Писательница поглядела на его петушиное лицо. Оно в самом деле выражало некую гордость, даже больше — полное довольство собой.

— Видимо, это так.

— Благодарю вас… Вы меня понимаете, берете на себя труд… А между тем меня никто не понимает, и даже не хотят понять. Мне надо на многое решиться. Потому что я хозяин своей жизни и надо мной никто не хозяин. Это великое слово — хозяин. Кроме себя другое меня не интересует, я уже упоминал. Там хоть трава не расти, не только что колхозные посевы. Почему должен я заботиться о посевах, если я калькулятор? Свое дело я делаю, а с другим не приставайте. Верно?

— Нет, не верно.

— Как угодно. По-моему, точно так. Я даже с голоду спокойно подохну, если решу, что мне не нужно быть и калькулятором. Но в старое время никто не допекал бы меня посторонними делами, которые не входят в виды моей жизни. И вот тут начинается мое главное. К чему я все это говорю и занимаю ваше внимание, имею решимость? Да потому, что виды моей жизни, именно моей, а не мировой там, не всемирной, не удаются. И теперь уж я первый раз буду с другим человеком на полную откровенность… Та, о ком будет речь, вам знакома. Маруся, гражданка Перк. Настя сказала мне, что вы там были. Друзей-приятелей у меня нет, и никогда бы я с ними на такие темы беседовать не стал. Вот уж с вами только… Больше года прошло, как она мне подарила первый поцелуй. До сих пор он на губах, весь его вкус, — вот как я его помню. И она должна помнить. Настолько-то современность мне понятна, — я простил, что был у нее не первый… Но если она не помнит, значит, тот ее поцелуй — ложь и мое унижение. А если, как теперь известно, она, целуясь со мной, и даже больше, с другими… Тогда что? Значит, она попросту топтала меня в свою грязь? Топтала?! — восклицал Ященко.

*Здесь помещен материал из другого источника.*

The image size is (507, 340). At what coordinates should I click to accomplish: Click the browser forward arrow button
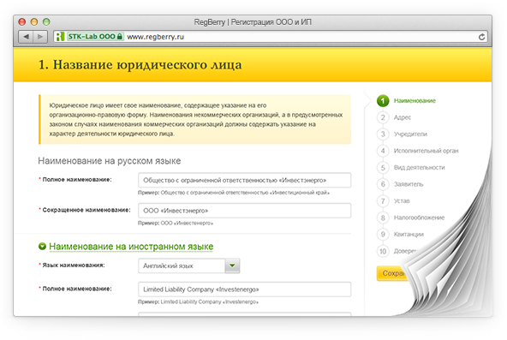click(x=40, y=37)
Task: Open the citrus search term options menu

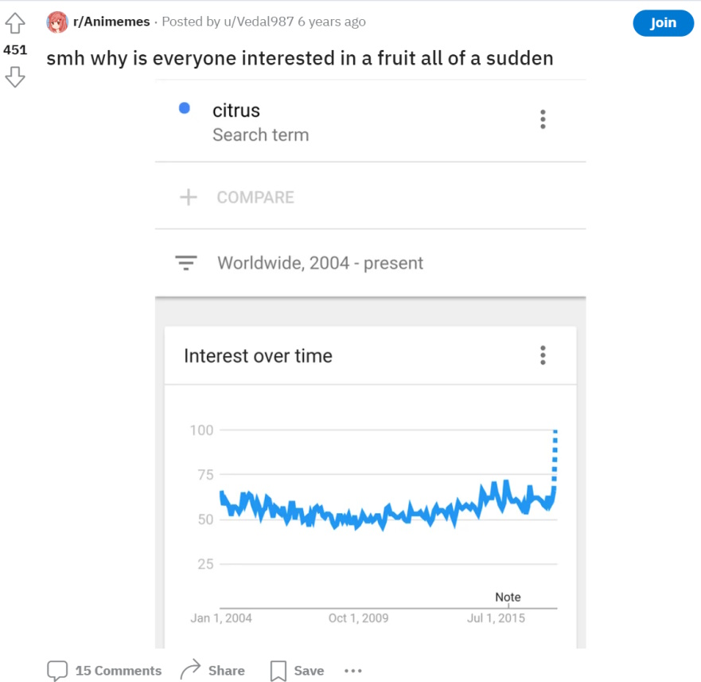Action: coord(543,120)
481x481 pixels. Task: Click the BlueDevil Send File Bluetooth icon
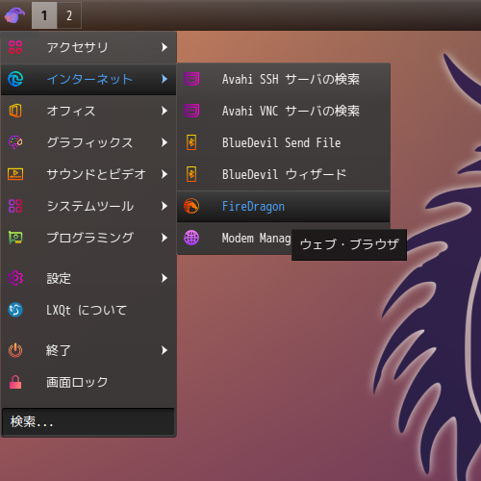pyautogui.click(x=191, y=142)
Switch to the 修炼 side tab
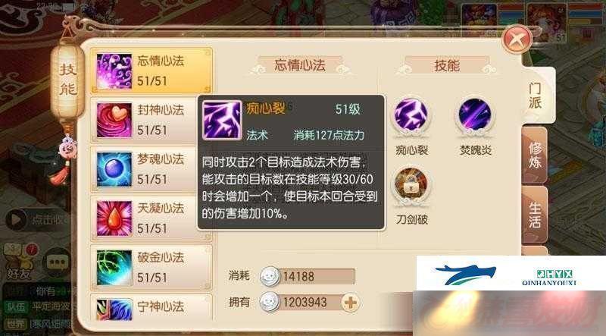606x336 pixels. (x=535, y=155)
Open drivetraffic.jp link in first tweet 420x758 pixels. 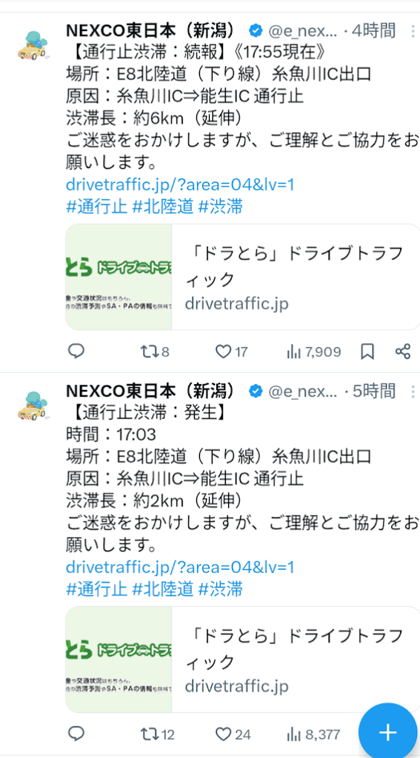pyautogui.click(x=180, y=184)
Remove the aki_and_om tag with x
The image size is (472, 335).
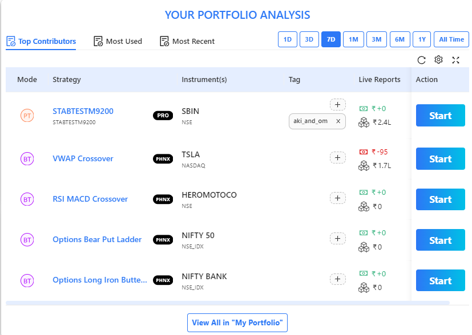coord(338,121)
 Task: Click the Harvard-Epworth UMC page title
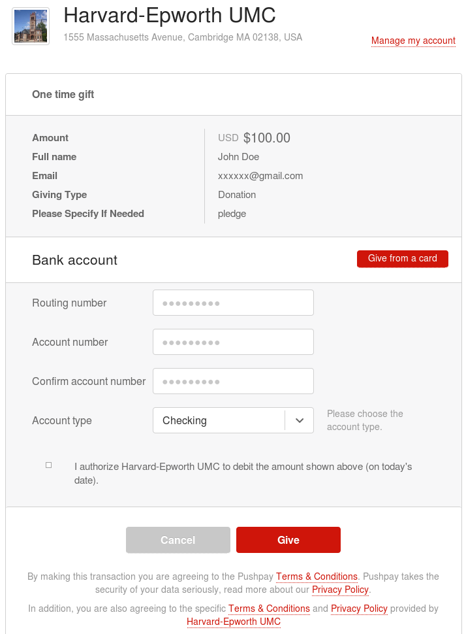point(170,16)
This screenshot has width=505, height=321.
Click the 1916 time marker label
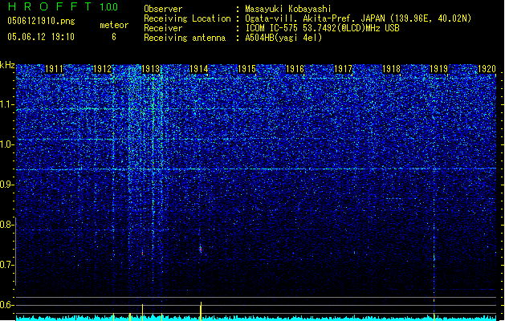pyautogui.click(x=295, y=69)
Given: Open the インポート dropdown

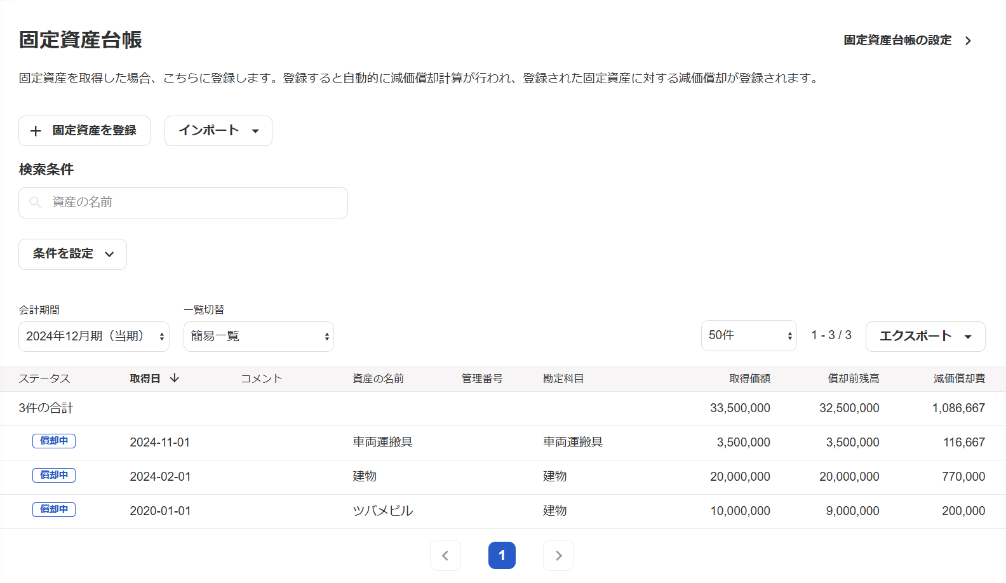Looking at the screenshot, I should tap(218, 131).
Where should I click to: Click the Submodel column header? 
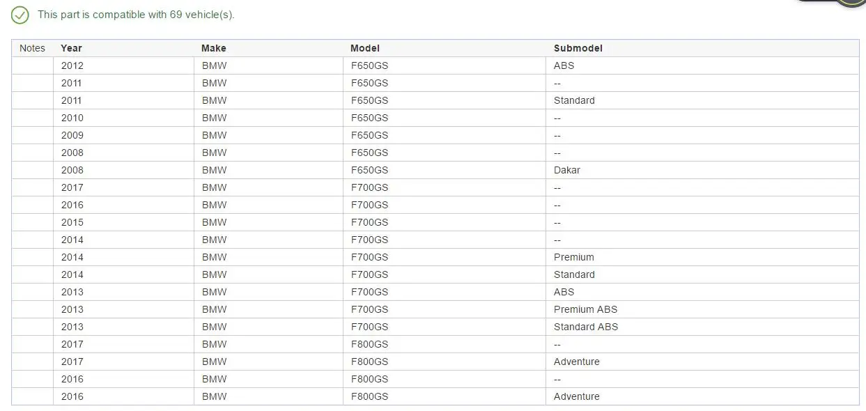(x=578, y=48)
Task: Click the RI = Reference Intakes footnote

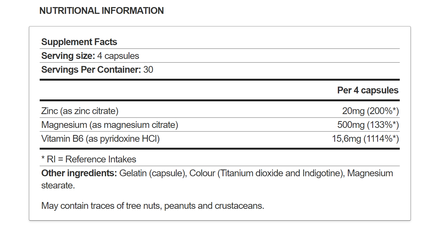Action: [89, 159]
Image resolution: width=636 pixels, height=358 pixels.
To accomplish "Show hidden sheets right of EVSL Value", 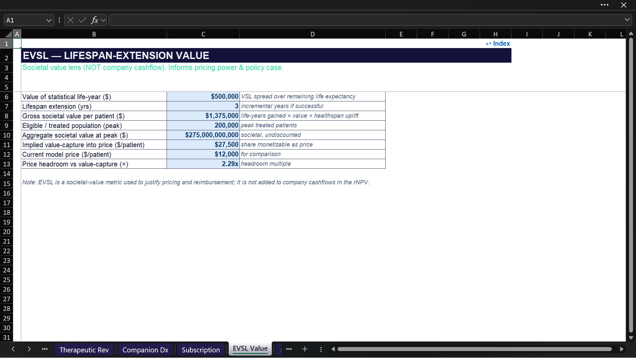I will pos(289,349).
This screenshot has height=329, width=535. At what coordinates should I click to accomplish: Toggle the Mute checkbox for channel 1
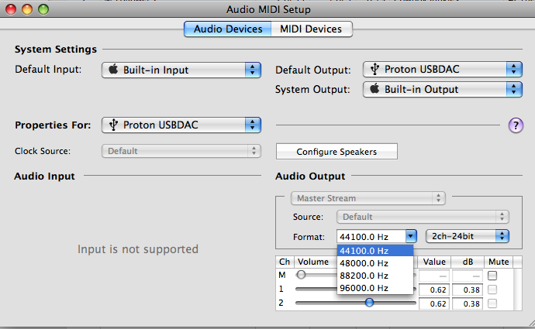[x=492, y=290]
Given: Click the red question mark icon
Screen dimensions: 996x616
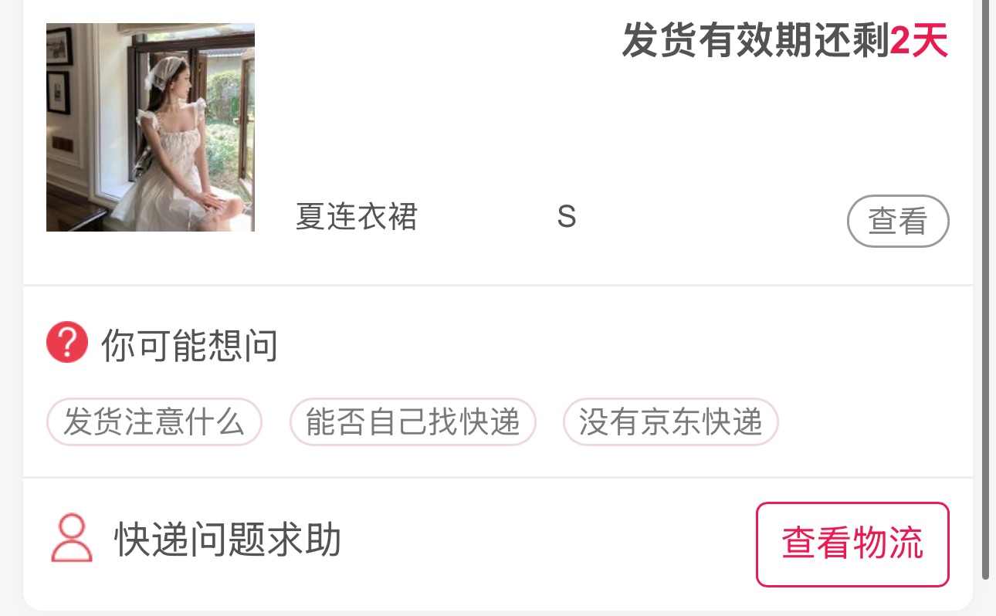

Обессиленная сегодняшними приключениями, писательница не находила в себе сил что-нибудь ответить. Ей было не до практического вмешательства в чужую судьбу, и она слушала чужие признания не с большим участием, чем слушают чтение вслух. Она знала, конечно, что может двумя-тремя аргументами разбить всю его жалкую философию, но поднять сейчас против него голос ей казалось столь же странным, как вступить в пререкания с актером, произносящим со сцены монолог старинной драмы.

— Топтала? — кричал калькулятор. — Но ведь, соединив свои губы с моими, она стала частью меня, как я частью ее! Я не верю в брак, в разные таинства и все такое… Но я верю в любовь! Она, как святыня, должна сближать и соединять нерушимо. Я в это не играю. Считаю, что всякого, кто посягает на такие убеждения близкого, можно казнить. Должно казнить.